Method of analysis of urinary steroids of human pregnancy by GLC and GC-MS of sephadex LH-20 chromatographic fractions

The direct analysis of pregnancy urinary steroids by GC-MS appears very difficult due to the numerous steroids and their great diversity of relative amounts, especially in overlapping peaks. Urinary steroids are hydrolyzed and extracted according to classical methods.

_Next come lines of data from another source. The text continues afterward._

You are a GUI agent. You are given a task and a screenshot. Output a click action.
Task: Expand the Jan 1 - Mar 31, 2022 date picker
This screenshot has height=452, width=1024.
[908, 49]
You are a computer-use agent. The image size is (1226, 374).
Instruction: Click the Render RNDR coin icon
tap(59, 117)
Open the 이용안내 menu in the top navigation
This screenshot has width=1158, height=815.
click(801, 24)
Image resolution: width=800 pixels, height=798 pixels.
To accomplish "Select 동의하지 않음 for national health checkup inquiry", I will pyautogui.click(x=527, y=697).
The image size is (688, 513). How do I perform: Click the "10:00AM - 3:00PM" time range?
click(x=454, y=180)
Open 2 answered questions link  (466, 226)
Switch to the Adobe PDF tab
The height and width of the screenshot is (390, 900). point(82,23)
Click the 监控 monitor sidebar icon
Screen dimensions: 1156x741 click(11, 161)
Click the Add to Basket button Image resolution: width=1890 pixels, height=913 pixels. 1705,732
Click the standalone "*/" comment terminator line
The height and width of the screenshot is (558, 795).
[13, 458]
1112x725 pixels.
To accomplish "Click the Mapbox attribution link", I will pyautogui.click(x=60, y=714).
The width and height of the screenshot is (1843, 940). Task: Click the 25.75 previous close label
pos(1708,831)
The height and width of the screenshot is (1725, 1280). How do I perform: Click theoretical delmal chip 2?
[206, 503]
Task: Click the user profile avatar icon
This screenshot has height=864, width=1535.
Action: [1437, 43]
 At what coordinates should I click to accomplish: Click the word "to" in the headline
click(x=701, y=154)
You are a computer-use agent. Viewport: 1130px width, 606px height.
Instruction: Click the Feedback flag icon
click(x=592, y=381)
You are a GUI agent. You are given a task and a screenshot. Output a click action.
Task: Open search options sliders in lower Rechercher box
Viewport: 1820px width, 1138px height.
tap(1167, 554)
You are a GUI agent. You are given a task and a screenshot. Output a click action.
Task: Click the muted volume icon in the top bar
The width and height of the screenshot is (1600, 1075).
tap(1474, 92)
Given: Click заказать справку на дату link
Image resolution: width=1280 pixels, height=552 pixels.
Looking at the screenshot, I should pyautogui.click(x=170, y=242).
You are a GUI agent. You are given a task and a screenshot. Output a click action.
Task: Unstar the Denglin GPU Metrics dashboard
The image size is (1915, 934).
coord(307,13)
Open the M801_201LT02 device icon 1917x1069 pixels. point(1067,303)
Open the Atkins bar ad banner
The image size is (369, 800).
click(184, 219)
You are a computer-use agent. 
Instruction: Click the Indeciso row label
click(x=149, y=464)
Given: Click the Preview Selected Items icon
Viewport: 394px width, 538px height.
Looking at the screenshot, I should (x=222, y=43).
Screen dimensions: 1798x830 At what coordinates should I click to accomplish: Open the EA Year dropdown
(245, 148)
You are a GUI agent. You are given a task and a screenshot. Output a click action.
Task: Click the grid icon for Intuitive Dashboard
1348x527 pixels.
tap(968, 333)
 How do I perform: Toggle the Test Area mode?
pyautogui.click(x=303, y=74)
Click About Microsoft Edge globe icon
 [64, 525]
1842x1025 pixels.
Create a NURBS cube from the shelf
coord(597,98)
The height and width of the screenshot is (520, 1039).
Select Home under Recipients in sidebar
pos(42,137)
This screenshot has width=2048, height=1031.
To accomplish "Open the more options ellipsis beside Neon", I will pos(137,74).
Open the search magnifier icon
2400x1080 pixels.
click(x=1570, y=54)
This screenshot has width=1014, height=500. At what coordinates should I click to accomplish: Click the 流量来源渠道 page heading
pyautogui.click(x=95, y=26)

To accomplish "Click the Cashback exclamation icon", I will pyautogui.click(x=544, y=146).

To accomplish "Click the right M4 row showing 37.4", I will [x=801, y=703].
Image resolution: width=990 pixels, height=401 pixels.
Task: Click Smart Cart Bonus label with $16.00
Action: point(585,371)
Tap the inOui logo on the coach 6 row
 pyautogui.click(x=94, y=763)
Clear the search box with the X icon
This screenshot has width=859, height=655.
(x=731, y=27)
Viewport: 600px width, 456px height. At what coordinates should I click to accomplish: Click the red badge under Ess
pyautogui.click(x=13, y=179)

Fractionation is carried out on Sephadex LH-20. On each fraction, separation and identification of steroids were done by GC-MS and then quantitated by GLC. We have positively identified and quantitated three 11-deoxy-17-oxosteroids, two 11-oxy-17-oxosteroids, five 16-OH-17-oxosteroids, one 18-OH-17-oxosteroid, 3 stereoisomers of 3-OH-5-pregnan-20-one, and three of pregnane-3, 20-diol, seven hydroxylated compounds of 3-OH-pregnan-20-one, the 5α-pregnane-3α, 17α, 20α-triol, four isomers of pregnane-3, 16, 20-triol, two isomers of pregnane-3, 20, 21-triol, the 5-pregnene-3β, 20α-diol and 5-pregnene-3β, 16α, 20α-triol, 17-oxo-androstane-3, 17-diol, two 5-androstenetriols, two androstanetriols and four estrogens. The two main interests of this technique rely on the module liquid fractionation which gives groups of steroids having well differentiated retention time and the quantitative analysis.